__Extrait du document__:

···

Un petit rappel pour ceux qui sont trop jeunes, mais la glorieuse époque du MP3 a vraiment décollé quand on a pu mettre des thèmes dans son lecteur. Et les balaises pour ça, c'était nullsoft avec son historique Winamp .
Les gens de Nullsoft ne se sont pas arrêtés en si bon chemin, et ils ont créé Shoutcast , un bricolage permettant la création de radios sur Internet. Pas de pinaillages de fréquences radio à partager, on écoute d'un coté un flot continu de tranches de mp3, et on arrose tous les auditeurs avec ces mêmes tranches. Techniquement, c'était une époque de Far West, et le leader écrasant avait raison. Donc, le protocole part du principe de défoncer HTTP, qui faisait à peu près le taff. Les RFCs, ou même de simples spécifications, c'est pour les loosers.
Le MP3 fonctionne super bien, mais il est breveté par l'institut Fraunhofer , et ça a engendré des procès bien sanglants. Du coup les libristes ont ripostés avec ogg-vorbis (ogg pour le format, vorbis pour une compression de son comparable au MP3), ils ont enquillé sur XMMS comme clone peu convaincant de Winamp, et Icecast comme alternative à Shoutcast.
Icecast
Icecast est libre, OK, mais à le même mépris sur la notion de spécification technique que son inspirateur, Shoutcast.
L'astuce fut donc de créer une lib client, libshout qui permet de causer à un serveur Shoutcast ou Icecast. La lib est en C, sous licence LGPL, pas relou à déployer, du coup, bah tous les gens qui veulent causer à Icecast n'ont qu'à utiliser libshout , et c'est marre. Pour ceux qui n'aiment pas coder en C, ils n'ont qu'à utiliser un binding.
Techniquement, lier un serveur à un unique client est un crime. Les derniers qui ont fait ça, c'était Microsoft avec IIS (le serveur) et IE6 (le client), et ça a fini dans du sang et des larmes.
Les gens civilisés écrivent des specs, fournissent une implémentation de référence, et demandent gentiment pour que soient créées au moins deux autres implémentations. Sinon, ce n'est pas un protocole, mais une coïncidence.
Icecast a commencé par créer un protocole basé sur HTTP, mais qui invente une nouvelle méthode, SOURCE
, parce que pourquoi pas. Ils se sont pris des cailloux, et du coup, dans la dernière version majeure, ils ont créé une nouvelle version du protocole, utilisant la méthode PUT
qui elle, existe. Ils ont promis de déprécier l'infâme SOURCE, mais leur outil en ligne de commande continue de l'utiliser par défaut. De toute façon, même avec une méthode existante dans HTTP, le protocole mis à jour d'Icecast ne respecte pas la norme HTTP. Les codes retour sont eux aussi bricolés, avec plein de 403 farfelus. Si vous aussi voulez du LOL vintage, allez lire le truc le plus proche de spec pour le protocole d'Icecast traine sur un gist . Ce bazar, c'est pour le flot montant, la publication.
Pour le flot descendant, c'est du même niveau. Les devs d'Icecast ont vu que HTTP/1.1 impose d'annoncer une taille pour le contenu servi. Comme Icecast ne connait pas cette taille, vu que c'est un flot à priori infini, bah, astuce dit la puce : "on a qu'à utiliser de l'HTTP/1.0". Protocole ringard rapidement corrigé par une 1.1 qui ne va pas forcément être très bien géré par les proxys.

···

__Données fournies__:
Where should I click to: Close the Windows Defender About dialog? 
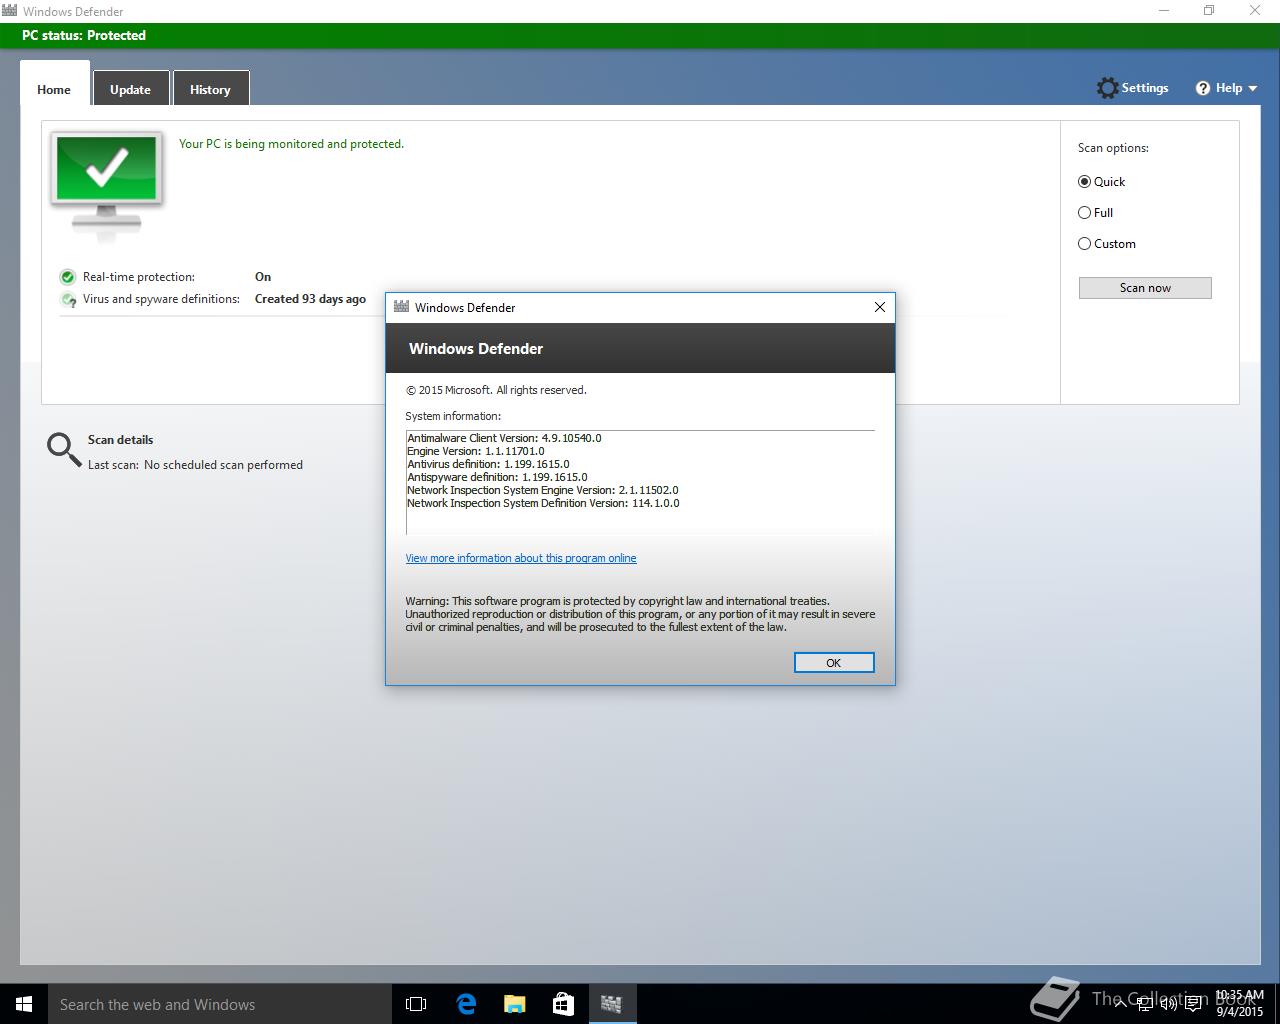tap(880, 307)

···

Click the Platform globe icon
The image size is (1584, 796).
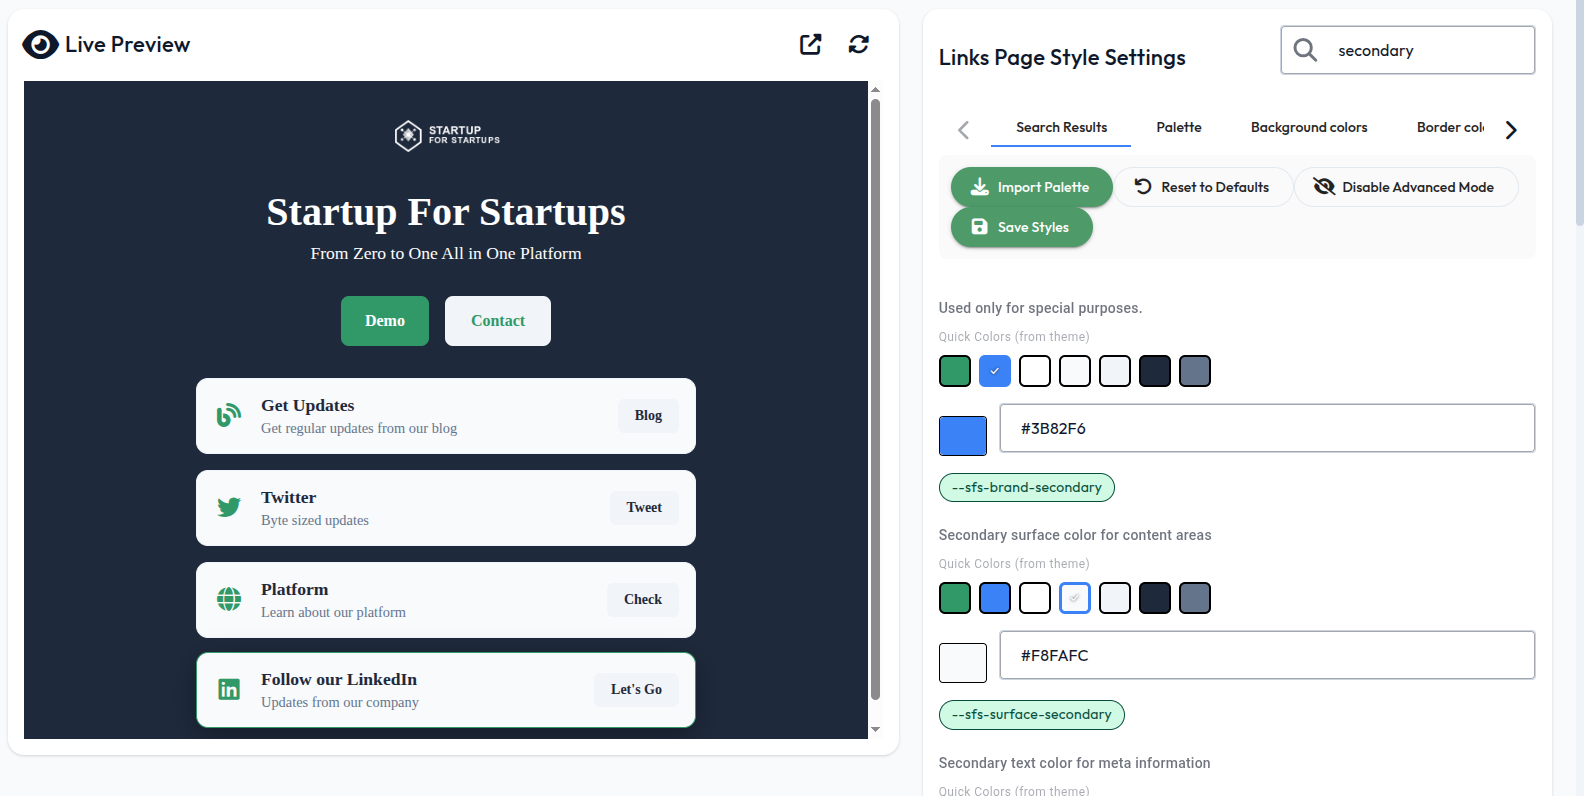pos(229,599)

···

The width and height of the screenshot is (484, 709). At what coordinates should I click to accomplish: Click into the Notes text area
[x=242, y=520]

···

__Exercices proposés__:
- 1) Dans les enregistrements, recopiez fidèlement tout ce qui va de la ligne contenant « The width and » jusqu'à la ligne contenant « [x=242, y=520] », ces deux lignes comprises.
- 2) Reprenez le texte sur Icecast et Shoutcast là où il s'arrête, en le prolongeant.

__Résultats par exercice__:
- 1)
The width and height of the screenshot is (484, 709). At what coordinates should I click to accomplish: Click into the Notes text area
[x=242, y=520]

- 2)
Quand on prend le temps de lire les RFC d'HTTP, on peut voir qu'il est possible d'envoyer une réponse HTTP par lots, en annonçant la taille, puis le lot. À ce propos, la page Wikipedia est plus lisible que le gros TXT des RFC.
HTTP/2 ne gère pas le chunked transfert, mais il permet d'utiliser les primitives du multiplexage pour streamer du contenu.
Quand on se renseigne sur l'utilisation d'un proxy avec Icecast (genre, vous voulez tout bien ranger derrière un Nginx/Haproxy pour garantir un minimum de qualité), ça pique. Personne ne sait trop si le proxy va essayer de bufferiser (et ajouter de la latence, voir de tout péter), et comment le configurer correctement pour lever toutes ambiguïtés. Du coup, la recommandation officielle du mainteneur est de laisser Icecast sur son port farfelu, et de lui laisser gérer le SSL. Voilà.
Ironiquement, lors de la rédaction de l'article, il y a eut un incident sur le site d'Icecast, avec comme conséquence une bonne grosse alerte Firefox sur la configuration SSL. Une machine cassée avec un mélange dans les certificats, pour la petite histoire.
De toute façon, la configuration de TLS est spartiate, on peut l'activer, choisir les ciphers, et puis c'est tout. Rien sur la version minimale que l'on accepte, pas d'indice sur la gestion ou non de la version 1.3 de TLS.
Au-delà de Icecast.
C'est bien de médire, mais c'est mieux de proposer des trucs.
Il y a des gens qui construisent des tours Eiffel en allumettes, moi j'implémente des protocoles. Là, ce sera du Golang avec Streamcast .
L'avantage d'Icecast, c'est que c'est un standard de fait, géré par plein de logiciels, et il est indispensable de faire au plus simple pour la partie création de contenu. En attendant la décennie nécessaire pour proposer un Icecast 3 et sa généralisation dans les outils de production de son, donc autant commencer par implémenter la mochitude actuelle. Le client de référence sera butt sélectionné pour son nom, et son côté multiplateforme.
Pour le flot descendant, là, on est bien plus libre, la cible étant les navigateurs web contemporains, et VLC, parce que c'est quand même le fleuron de la French Tech que le monde nous envie. Donc, ce sera à Golang de gérer soit du chunked en HTTP/1.1 soit des DATA frames en HTTP/2.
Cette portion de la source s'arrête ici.